**REQUEST**
Copy out the lines below word for word, every one of them.

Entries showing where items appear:
★ ★ ★

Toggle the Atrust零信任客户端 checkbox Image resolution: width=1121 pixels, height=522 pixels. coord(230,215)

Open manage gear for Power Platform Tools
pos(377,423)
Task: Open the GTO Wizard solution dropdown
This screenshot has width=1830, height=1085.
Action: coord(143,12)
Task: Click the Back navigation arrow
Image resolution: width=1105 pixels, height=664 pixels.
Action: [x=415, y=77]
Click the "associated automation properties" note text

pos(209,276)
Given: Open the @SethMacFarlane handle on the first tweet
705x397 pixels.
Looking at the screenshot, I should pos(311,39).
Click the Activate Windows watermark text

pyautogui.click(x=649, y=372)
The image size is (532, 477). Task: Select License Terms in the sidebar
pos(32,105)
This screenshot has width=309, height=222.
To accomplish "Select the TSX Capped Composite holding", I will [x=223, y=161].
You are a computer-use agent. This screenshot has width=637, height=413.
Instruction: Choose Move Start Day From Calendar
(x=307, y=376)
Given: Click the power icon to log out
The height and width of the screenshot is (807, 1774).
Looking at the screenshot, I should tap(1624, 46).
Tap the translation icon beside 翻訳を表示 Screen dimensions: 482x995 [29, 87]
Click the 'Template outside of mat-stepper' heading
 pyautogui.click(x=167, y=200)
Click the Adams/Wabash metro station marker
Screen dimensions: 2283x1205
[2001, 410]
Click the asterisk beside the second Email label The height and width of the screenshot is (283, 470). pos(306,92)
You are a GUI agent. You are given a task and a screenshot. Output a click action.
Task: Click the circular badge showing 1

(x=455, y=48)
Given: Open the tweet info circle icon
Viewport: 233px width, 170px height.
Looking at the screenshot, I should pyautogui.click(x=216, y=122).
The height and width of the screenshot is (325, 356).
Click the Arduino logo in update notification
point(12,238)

★ ★ ★

**EXERCISE ANSWER**
Toggle the Atrust零信任客户端 checkbox Image resolution: width=1121 pixels, height=522 pixels. coord(230,215)

Open manage gear for Power Platform Tools
pos(377,423)
Task: Open the GTO Wizard solution dropdown
This screenshot has width=1830, height=1085.
Action: coord(143,12)
Task: Click the Back navigation arrow
Image resolution: width=1105 pixels, height=664 pixels.
Action: [x=415, y=77]
Click the "associated automation properties" note text

pos(209,276)
Given: Open the @SethMacFarlane handle on the first tweet
705x397 pixels.
Looking at the screenshot, I should pos(311,39).
Click the Activate Windows watermark text

pyautogui.click(x=649, y=372)
The image size is (532, 477). Task: Select License Terms in the sidebar
pos(32,105)
This screenshot has width=309, height=222.
To accomplish "Select the TSX Capped Composite holding", I will [x=223, y=161].
You are a computer-use agent. This screenshot has width=637, height=413.
Instruction: Choose Move Start Day From Calendar
(x=307, y=376)
Given: Click the power icon to log out
The height and width of the screenshot is (807, 1774).
Looking at the screenshot, I should tap(1624, 46).
Tap the translation icon beside 翻訳を表示 Screen dimensions: 482x995 [29, 87]
Click the 'Template outside of mat-stepper' heading
 pyautogui.click(x=167, y=200)
Click the Adams/Wabash metro station marker
Screen dimensions: 2283x1205
[2001, 410]
Click the asterisk beside the second Email label The height and width of the screenshot is (283, 470). pos(306,92)
You are a GUI agent. You are given a task and a screenshot. Output a click action.
Task: Click the circular badge showing 1

(x=455, y=48)
Given: Open the tweet info circle icon
Viewport: 233px width, 170px height.
Looking at the screenshot, I should pyautogui.click(x=216, y=122).
The height and width of the screenshot is (325, 356).
Click the Arduino logo in update notification
point(12,238)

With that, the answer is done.